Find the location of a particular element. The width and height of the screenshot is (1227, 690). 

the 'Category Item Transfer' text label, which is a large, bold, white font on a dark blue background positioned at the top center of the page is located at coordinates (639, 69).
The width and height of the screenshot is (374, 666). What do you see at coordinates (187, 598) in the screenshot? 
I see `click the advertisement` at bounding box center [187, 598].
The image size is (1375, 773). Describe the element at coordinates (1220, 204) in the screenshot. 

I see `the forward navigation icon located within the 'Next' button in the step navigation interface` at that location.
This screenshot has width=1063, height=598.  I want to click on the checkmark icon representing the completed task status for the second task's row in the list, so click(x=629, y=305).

|---|

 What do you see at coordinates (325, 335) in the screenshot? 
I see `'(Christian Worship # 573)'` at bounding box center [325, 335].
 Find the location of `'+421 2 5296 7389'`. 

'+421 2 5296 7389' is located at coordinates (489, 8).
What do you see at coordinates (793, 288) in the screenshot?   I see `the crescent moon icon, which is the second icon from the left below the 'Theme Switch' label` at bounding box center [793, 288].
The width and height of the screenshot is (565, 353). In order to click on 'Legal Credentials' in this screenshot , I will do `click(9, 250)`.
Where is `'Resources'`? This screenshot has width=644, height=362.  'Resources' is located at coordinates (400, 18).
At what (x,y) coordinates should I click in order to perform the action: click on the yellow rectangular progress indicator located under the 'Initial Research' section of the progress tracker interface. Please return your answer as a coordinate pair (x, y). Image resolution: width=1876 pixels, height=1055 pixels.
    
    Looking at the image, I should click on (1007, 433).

|---|

Put the lines above into a numbered list, leaving out blank lines. Begin at the line that has "Find the location of a" and stop after the line that has "the 'Category Item".

1. Find the location of a particular element. The width and height of the screenshot is (1227, 690). 
2. the 'Category Item Transfer' text label, which is a large, bold, white font on a dark blue background positioned at the top center of the page is located at coordinates (639, 69).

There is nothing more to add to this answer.